A good potential application will be blockchain analytics – to understand customers of cryptocurrency customers & traders. Bank’s asset & wealth management business and customer banking’s marketing organization can use these valuable analytics for future marketing campaigns and for managing cryptocurrency as an asset class in wealth management. This system can be used to forecast price movements for cryptocurrencies. 


Today there are more than 100 digital assets including Bitcoin, Ethereum, ERC-20 tokens, and other crypto coins, representing over $200 billion worth of transactions per month. 


Other use cases include risk analysis on crypto transactions: uncovering activities related to money laundering, terrorist fundraising, fraud, and other financial crimes. Blockchain analytics can de-anonymize funds flow by actively collecting millions of data points every week, and then implementing machine learning to its huge data pool to track flows to legitimate entities and also criminal activities.

 


Monday, June 14, 2021

How Banks & Financial Institutions can use Blockchain Technology



Apart from cryptocurrencies, there are several other important use cases for Blockchain technologies in the banking & financial sectors.

NFT 

Non-fungible tokens (NFTs) are new digital assets.  In a nutshell, NFT is a crypto block – which encapsulates digital art or record. The digital art/record is tokenized – just like recording a payment transaction in a blockchain, it becomes a certified true copy – whose authenticity & Ownership can be verified by any node in the crypto-chain network. This token (also called NFT) can then be traded on the blockchain network just like any cryptocurrency.

Today, the world is experimenting with NFT for digital art or digital records. For example, Twitter CEO Jack Dorsey sold his first-ever tweet as an NFT for more than $2.9 million!

Ownership & Transfer of Financial Instruments: 

One of the biggest use cases of NFT in the financial world is recording ownership of financial records: Bond/stock certificates, insurance policies, etc can be tokenized to record the ownership of financial assets, and then these NFTs can be traded on the crypto network.  

Payments, Remittance & Reconciliation

Unlike cryptocurrencies, banks can create & issue crypto tokens that are tied to a fixed value – which can then be transferred over the network for instantaneous payments and remittances without the need for a central bank’s approval. JPCoin is a good example of this.

Servicing of Instruments

Once the ownership of financial assets is tokenized, Payments as per financial contracts such as Bond coupons or dividends can be made programmatically to the current owner of the Financial instrument accurately.   
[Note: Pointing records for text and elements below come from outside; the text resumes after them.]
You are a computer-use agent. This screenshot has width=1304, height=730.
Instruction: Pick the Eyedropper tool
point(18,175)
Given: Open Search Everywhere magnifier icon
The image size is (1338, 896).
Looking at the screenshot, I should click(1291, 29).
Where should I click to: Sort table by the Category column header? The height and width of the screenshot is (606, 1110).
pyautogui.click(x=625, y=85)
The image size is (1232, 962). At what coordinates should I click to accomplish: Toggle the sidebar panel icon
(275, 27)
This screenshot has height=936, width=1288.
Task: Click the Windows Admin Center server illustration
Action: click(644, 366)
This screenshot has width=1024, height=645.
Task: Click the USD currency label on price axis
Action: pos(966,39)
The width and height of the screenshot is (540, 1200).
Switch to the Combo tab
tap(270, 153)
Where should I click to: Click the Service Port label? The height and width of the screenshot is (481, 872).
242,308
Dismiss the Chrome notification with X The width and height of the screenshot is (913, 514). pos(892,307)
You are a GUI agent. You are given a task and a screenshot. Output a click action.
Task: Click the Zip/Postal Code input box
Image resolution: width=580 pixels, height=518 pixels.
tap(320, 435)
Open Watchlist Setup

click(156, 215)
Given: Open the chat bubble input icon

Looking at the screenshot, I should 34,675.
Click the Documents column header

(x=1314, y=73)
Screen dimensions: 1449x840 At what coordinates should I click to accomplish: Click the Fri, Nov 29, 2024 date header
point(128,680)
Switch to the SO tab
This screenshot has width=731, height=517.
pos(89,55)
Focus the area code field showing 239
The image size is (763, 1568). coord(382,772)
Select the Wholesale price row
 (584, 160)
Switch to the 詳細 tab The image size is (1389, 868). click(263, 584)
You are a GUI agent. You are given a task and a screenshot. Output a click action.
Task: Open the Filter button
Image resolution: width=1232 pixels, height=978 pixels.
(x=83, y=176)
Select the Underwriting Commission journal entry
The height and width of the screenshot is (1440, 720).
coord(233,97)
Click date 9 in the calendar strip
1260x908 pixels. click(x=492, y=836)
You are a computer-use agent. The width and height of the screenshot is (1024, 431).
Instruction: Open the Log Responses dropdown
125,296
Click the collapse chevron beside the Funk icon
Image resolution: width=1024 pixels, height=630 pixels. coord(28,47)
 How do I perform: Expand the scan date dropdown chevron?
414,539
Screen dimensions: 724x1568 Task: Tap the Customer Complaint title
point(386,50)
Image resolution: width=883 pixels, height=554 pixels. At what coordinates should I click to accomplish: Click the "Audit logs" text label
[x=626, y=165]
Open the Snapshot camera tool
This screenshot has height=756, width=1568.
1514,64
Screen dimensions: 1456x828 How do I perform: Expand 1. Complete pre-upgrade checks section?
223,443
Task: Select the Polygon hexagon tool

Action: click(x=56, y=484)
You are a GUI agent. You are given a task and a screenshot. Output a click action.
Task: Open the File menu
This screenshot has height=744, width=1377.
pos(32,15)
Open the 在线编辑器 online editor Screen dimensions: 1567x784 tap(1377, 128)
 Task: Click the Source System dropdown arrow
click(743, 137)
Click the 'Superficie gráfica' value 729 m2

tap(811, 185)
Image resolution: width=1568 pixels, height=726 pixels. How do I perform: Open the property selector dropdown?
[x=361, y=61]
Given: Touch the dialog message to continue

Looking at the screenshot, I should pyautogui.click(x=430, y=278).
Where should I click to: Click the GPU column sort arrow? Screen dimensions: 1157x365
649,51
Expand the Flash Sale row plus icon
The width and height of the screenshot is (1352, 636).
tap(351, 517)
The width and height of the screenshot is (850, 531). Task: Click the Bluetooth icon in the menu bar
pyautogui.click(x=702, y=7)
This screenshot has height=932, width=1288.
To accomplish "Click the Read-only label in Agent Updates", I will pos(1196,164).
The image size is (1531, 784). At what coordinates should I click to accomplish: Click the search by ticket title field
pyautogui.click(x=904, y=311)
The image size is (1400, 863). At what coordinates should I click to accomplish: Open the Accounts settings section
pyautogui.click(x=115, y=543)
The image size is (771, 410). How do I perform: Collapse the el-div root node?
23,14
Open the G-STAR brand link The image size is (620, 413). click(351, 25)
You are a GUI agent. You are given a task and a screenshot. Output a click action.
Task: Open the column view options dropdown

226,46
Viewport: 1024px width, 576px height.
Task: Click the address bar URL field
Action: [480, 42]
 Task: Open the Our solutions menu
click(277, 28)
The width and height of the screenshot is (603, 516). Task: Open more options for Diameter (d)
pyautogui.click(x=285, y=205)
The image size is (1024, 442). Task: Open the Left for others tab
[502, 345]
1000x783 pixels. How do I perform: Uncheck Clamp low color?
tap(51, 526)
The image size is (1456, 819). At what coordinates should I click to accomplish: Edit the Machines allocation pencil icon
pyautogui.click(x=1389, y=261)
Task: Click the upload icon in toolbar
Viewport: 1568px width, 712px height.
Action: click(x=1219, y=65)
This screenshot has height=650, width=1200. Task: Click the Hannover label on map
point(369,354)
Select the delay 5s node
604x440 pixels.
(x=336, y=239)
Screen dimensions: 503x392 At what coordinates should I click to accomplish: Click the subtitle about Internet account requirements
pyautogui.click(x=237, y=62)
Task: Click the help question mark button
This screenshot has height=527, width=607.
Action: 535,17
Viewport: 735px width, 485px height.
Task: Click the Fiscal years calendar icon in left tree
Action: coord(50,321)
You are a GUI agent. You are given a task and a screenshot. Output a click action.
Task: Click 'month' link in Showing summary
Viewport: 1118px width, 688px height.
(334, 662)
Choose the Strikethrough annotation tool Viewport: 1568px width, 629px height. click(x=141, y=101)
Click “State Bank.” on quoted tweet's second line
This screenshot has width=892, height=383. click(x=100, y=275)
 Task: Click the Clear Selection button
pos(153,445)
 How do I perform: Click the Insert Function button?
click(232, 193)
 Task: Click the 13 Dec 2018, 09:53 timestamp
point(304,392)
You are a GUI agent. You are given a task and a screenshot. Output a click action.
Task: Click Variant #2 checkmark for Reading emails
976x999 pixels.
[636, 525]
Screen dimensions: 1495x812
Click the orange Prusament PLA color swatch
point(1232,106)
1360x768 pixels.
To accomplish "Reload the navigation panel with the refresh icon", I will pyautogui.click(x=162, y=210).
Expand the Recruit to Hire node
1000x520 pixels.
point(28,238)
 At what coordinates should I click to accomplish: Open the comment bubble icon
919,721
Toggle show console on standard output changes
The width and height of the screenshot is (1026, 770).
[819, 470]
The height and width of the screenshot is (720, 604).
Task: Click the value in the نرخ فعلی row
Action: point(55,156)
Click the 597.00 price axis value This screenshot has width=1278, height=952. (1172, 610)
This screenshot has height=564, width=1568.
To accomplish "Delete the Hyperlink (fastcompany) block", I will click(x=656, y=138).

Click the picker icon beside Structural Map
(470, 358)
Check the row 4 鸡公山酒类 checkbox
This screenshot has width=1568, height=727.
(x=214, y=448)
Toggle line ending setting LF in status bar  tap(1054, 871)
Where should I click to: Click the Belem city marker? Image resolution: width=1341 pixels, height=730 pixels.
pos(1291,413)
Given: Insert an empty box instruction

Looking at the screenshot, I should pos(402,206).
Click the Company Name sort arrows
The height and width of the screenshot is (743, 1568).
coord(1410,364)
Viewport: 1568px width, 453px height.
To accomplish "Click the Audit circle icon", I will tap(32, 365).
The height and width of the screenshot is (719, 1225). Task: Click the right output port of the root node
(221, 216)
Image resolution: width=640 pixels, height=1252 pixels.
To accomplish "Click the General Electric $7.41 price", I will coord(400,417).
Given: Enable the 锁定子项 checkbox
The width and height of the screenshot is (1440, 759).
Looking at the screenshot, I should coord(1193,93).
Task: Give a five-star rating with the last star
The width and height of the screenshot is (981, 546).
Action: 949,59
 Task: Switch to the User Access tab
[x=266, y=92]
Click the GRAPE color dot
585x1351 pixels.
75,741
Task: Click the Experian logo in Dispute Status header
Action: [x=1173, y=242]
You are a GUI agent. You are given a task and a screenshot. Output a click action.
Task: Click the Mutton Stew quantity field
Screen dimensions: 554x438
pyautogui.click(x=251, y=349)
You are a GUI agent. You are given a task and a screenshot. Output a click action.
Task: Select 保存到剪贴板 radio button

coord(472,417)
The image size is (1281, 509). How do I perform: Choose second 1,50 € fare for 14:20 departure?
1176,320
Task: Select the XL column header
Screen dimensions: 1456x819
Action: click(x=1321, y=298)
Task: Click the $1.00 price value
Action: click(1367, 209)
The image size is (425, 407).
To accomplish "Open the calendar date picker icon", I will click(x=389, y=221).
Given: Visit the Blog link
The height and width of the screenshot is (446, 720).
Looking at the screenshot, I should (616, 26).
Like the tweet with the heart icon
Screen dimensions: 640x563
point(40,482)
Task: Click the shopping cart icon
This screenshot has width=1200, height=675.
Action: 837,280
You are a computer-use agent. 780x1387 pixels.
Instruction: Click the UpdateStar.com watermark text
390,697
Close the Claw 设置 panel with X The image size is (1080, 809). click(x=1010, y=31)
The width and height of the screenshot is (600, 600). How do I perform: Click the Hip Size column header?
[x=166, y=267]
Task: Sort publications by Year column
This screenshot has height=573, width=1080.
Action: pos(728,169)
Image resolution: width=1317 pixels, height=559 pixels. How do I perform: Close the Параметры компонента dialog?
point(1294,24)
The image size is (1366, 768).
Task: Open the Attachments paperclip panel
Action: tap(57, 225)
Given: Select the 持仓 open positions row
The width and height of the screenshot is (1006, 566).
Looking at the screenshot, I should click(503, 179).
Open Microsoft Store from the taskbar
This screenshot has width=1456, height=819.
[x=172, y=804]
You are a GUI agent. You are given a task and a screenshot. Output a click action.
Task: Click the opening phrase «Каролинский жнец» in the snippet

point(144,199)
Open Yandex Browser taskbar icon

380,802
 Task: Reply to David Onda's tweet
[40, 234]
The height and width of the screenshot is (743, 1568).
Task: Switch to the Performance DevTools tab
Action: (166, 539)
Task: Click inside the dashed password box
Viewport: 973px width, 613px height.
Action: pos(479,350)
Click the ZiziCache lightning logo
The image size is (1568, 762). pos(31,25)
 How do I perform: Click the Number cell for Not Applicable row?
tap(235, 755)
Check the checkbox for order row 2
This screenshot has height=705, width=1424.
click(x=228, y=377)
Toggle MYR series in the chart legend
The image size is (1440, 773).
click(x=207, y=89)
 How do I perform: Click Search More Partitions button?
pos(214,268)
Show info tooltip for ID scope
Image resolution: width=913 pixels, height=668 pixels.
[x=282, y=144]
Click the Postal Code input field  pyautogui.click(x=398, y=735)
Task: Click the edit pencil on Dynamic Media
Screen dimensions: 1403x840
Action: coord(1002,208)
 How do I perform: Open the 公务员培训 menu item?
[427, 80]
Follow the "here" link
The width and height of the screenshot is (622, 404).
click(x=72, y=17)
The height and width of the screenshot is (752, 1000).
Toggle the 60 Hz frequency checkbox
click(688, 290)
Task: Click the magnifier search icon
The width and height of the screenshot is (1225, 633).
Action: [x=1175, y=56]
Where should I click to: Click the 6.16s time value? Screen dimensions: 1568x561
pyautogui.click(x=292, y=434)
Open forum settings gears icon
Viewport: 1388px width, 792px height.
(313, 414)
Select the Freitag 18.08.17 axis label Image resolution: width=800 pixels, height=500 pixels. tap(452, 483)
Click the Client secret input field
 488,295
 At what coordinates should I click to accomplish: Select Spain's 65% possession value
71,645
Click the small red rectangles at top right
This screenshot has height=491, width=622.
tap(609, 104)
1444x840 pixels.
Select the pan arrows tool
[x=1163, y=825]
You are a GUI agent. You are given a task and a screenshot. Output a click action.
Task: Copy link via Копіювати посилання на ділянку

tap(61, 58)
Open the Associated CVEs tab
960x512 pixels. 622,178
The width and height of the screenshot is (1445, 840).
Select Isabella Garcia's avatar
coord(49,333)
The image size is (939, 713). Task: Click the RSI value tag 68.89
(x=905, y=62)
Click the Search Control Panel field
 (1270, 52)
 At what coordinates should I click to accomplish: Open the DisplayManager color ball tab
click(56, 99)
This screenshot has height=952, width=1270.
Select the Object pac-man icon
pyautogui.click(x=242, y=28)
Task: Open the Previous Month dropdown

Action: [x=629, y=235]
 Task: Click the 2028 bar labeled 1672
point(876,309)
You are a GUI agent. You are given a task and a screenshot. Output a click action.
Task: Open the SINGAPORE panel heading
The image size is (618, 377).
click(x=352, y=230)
Storing KYC information & Anti-Money Laundering Registers

KYC information is nonfungible data that can be tokenized so that these records cannot be altered by hackers, and also be used for rapid ID identification across the network for rapid transactions. As the pace of transactions increases, the current data warehousing systems impose certain limitations and the use of NFT for KCY AND AML Registers can speed up global financial transactions.

Regulatory Reporting

Regulatory Reporting should be a nonfungible report as it has major implications. Countries and participating Banks can use the crypto network to get, store and use all regulatory reporting data. These reports can then be shared securely in the crypto database with multiple regulators and other governing bodies.